- **Exercise**
Whenever a line below includes "pixels", add it to the tally, then give the total and nothing more.

┏━━

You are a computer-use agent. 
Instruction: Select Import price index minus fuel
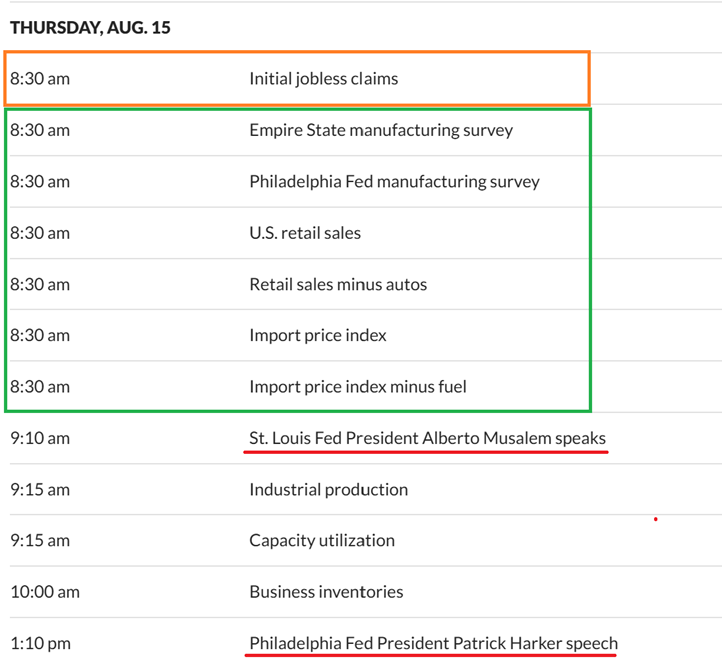tap(358, 386)
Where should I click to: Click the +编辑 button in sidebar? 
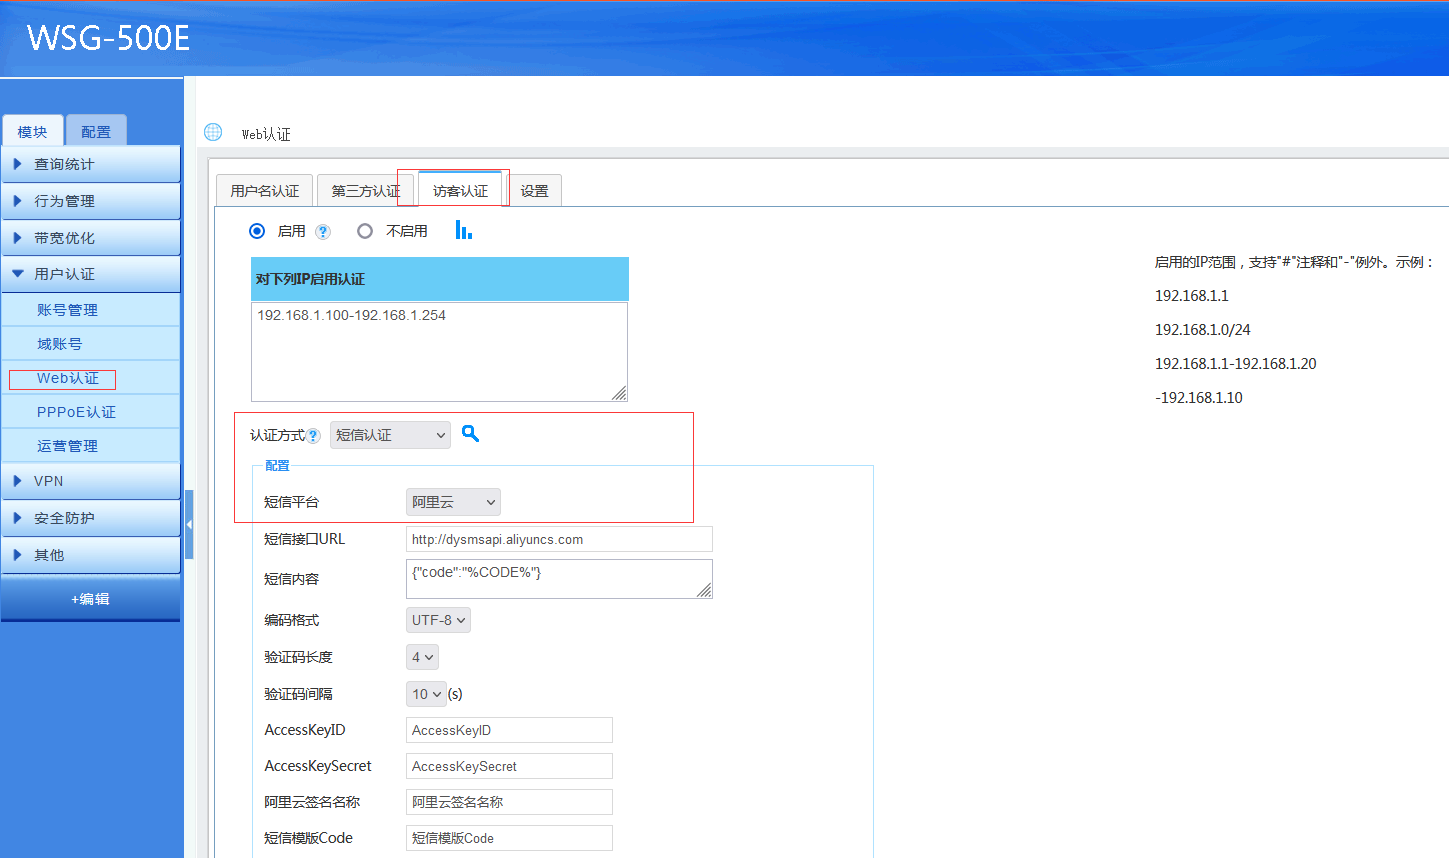pos(90,599)
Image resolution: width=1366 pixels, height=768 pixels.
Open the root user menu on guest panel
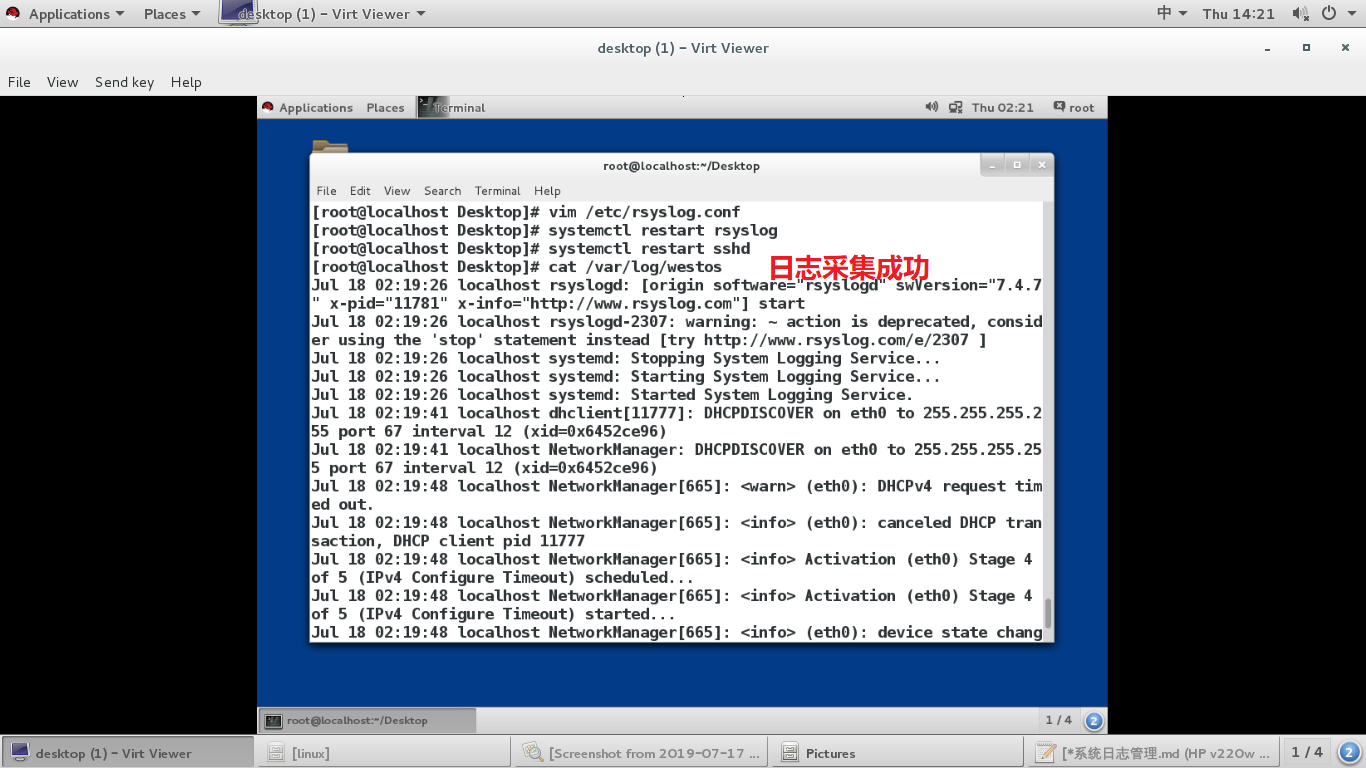point(1074,107)
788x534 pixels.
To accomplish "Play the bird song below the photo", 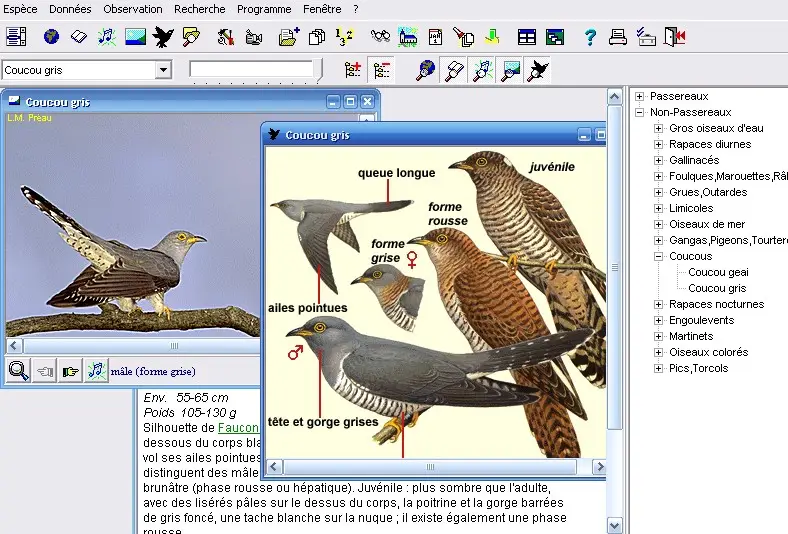I will 96,371.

┗━━

- **Response**
2